**PROBLEM REQUIREMENTS**.
Could you print, exactly and without pictures, only the lines from the one with "The height and width of the screenshot is (261, 420)." through the end of the records below?
##### DATA RECORDS
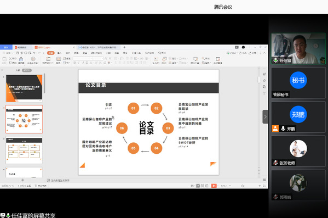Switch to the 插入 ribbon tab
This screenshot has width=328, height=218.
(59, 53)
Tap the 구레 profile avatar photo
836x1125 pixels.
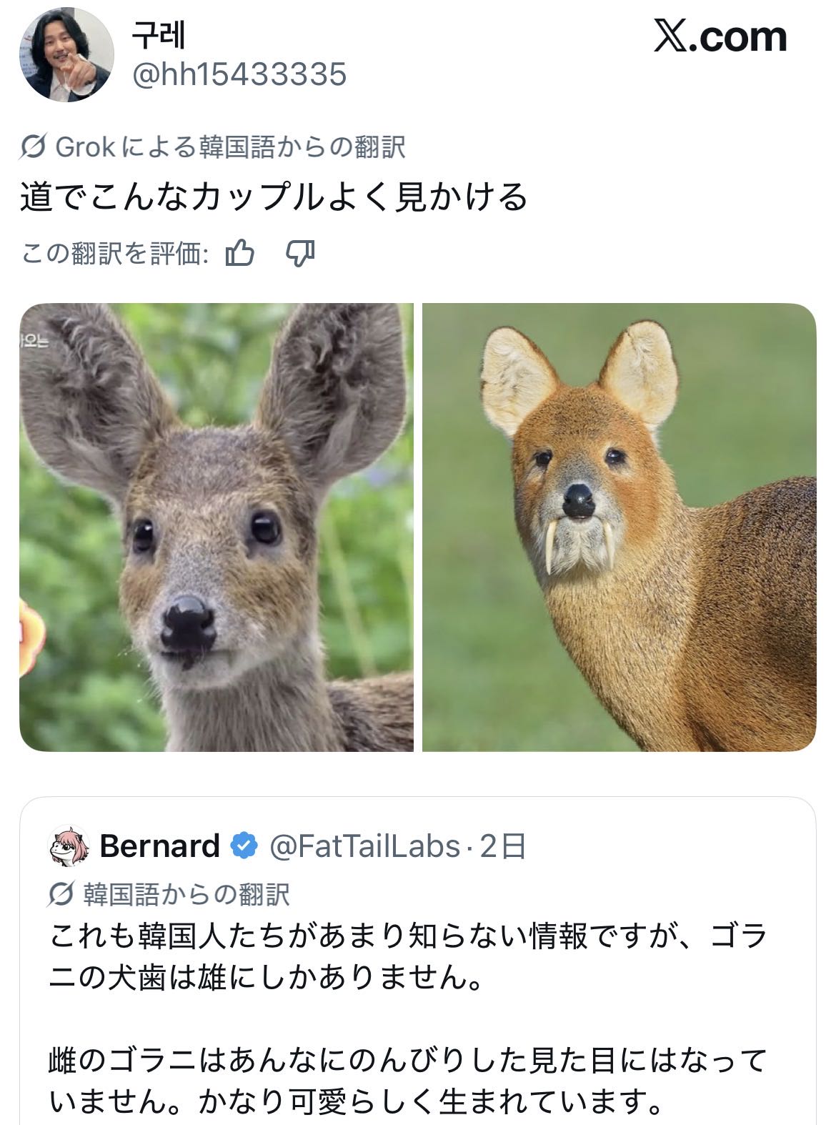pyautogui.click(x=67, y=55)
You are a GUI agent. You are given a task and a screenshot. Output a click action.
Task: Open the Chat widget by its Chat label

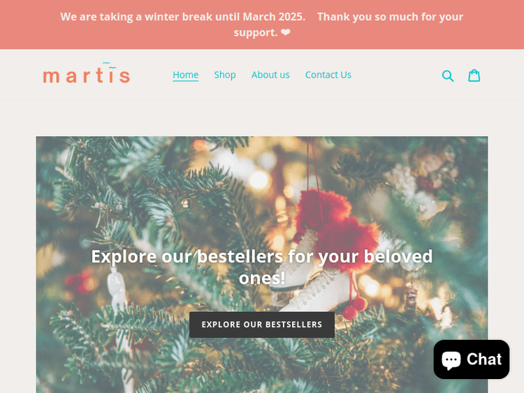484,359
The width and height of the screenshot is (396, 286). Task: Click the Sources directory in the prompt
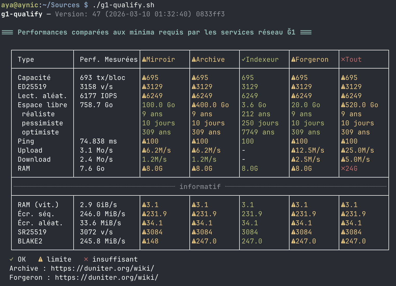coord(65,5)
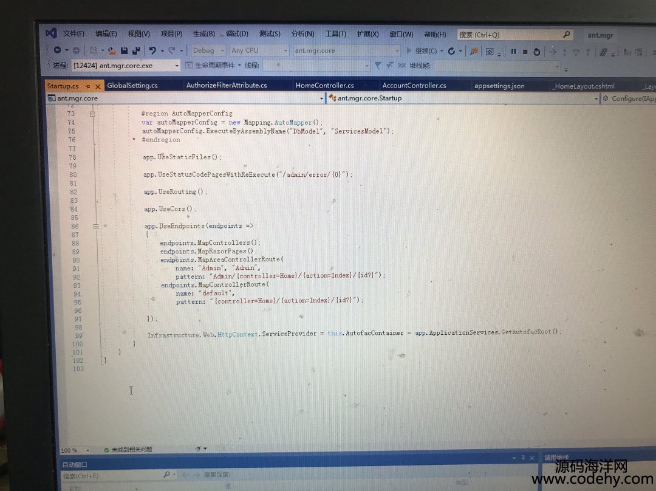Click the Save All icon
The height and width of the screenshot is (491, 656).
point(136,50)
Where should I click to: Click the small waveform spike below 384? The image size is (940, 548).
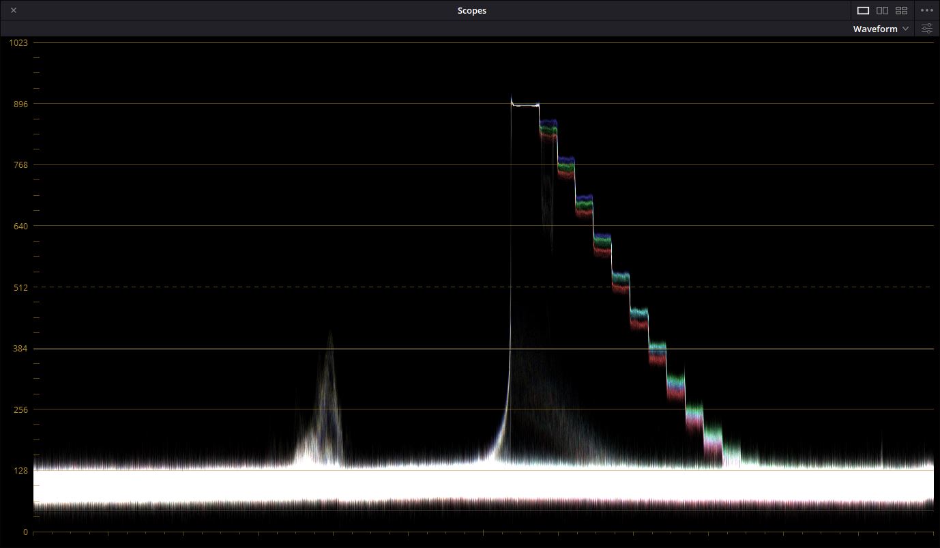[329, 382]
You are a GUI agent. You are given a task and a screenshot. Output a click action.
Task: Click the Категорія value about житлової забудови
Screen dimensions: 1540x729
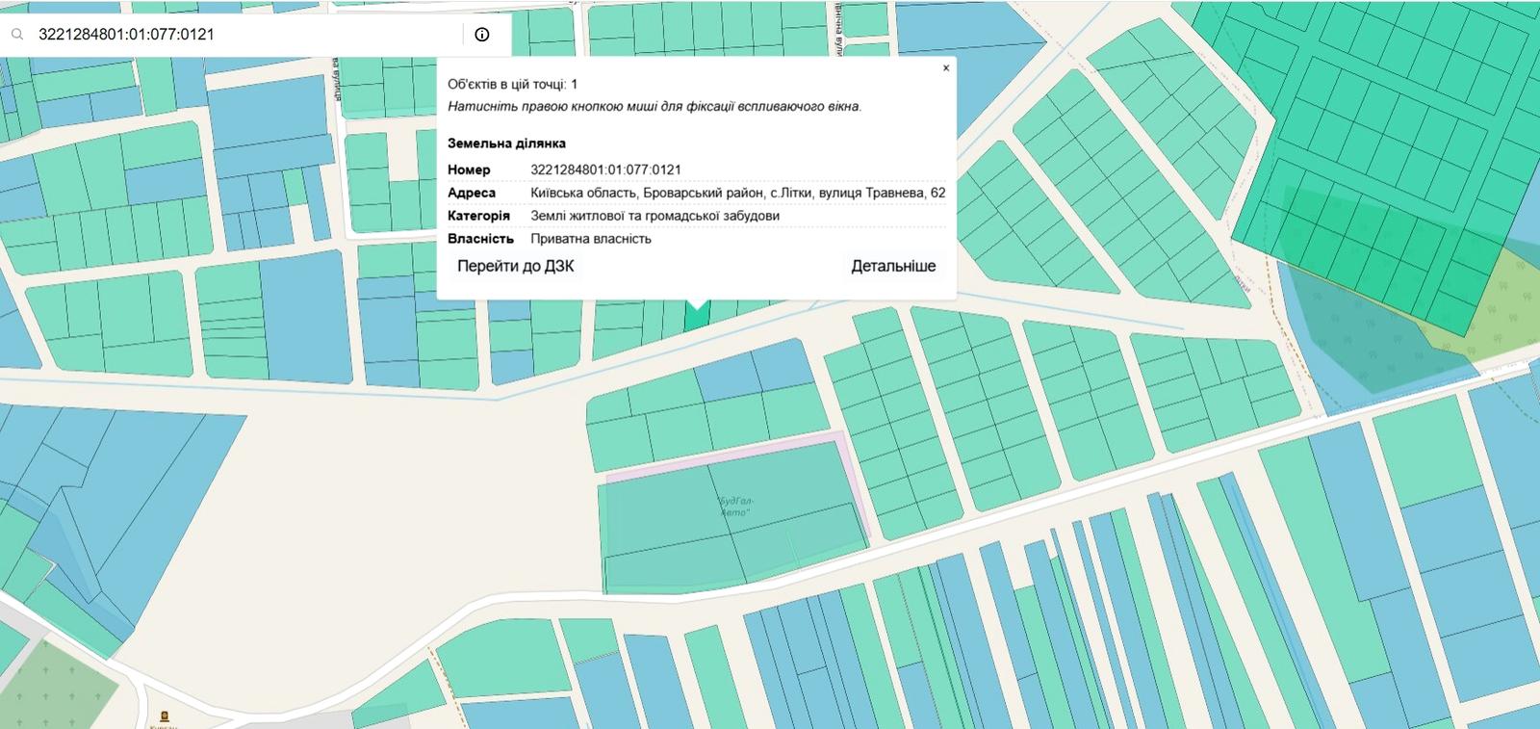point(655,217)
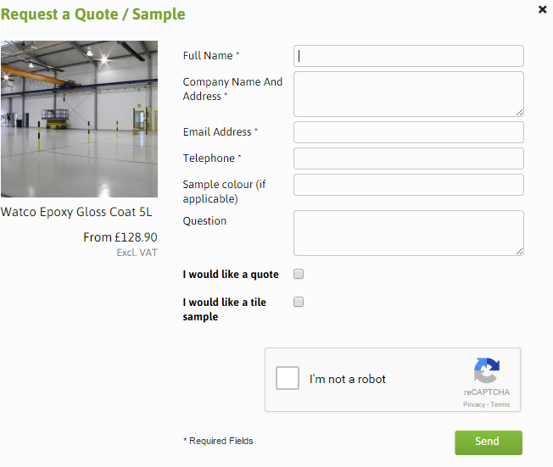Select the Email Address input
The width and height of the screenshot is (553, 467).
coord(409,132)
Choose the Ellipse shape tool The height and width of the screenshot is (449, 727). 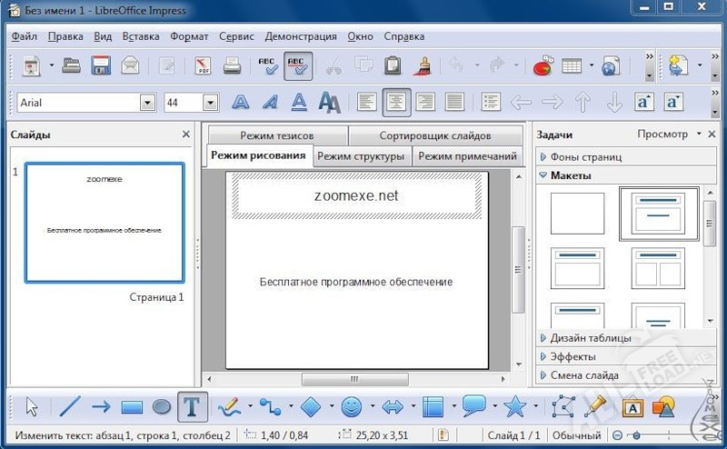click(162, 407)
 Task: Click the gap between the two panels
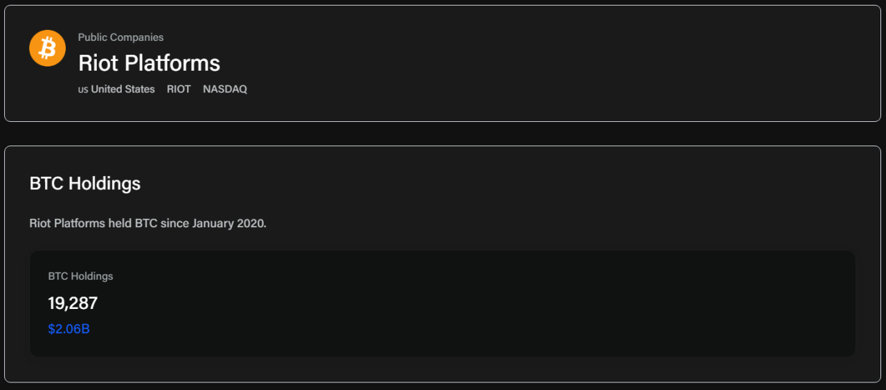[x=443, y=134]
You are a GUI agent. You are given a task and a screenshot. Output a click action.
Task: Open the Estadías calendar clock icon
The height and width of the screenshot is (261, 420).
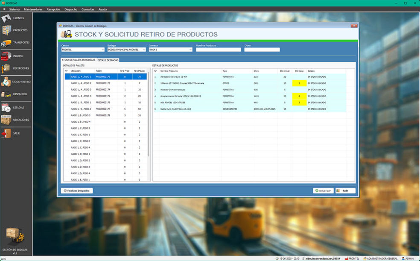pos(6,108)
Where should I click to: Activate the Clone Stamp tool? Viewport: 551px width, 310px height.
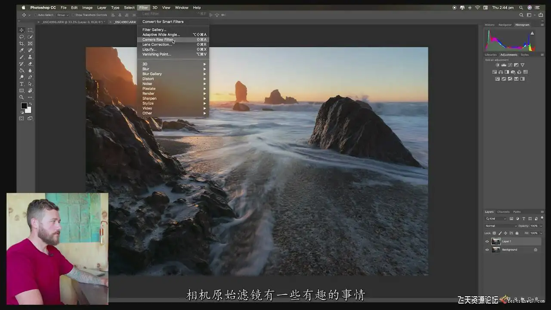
##########
**OUTPUT BELOW**.
The height and width of the screenshot is (261, 420).
pos(6,108)
Where should I click to: Activate the Clone Stamp tool? Viewport: 551px width, 310px height.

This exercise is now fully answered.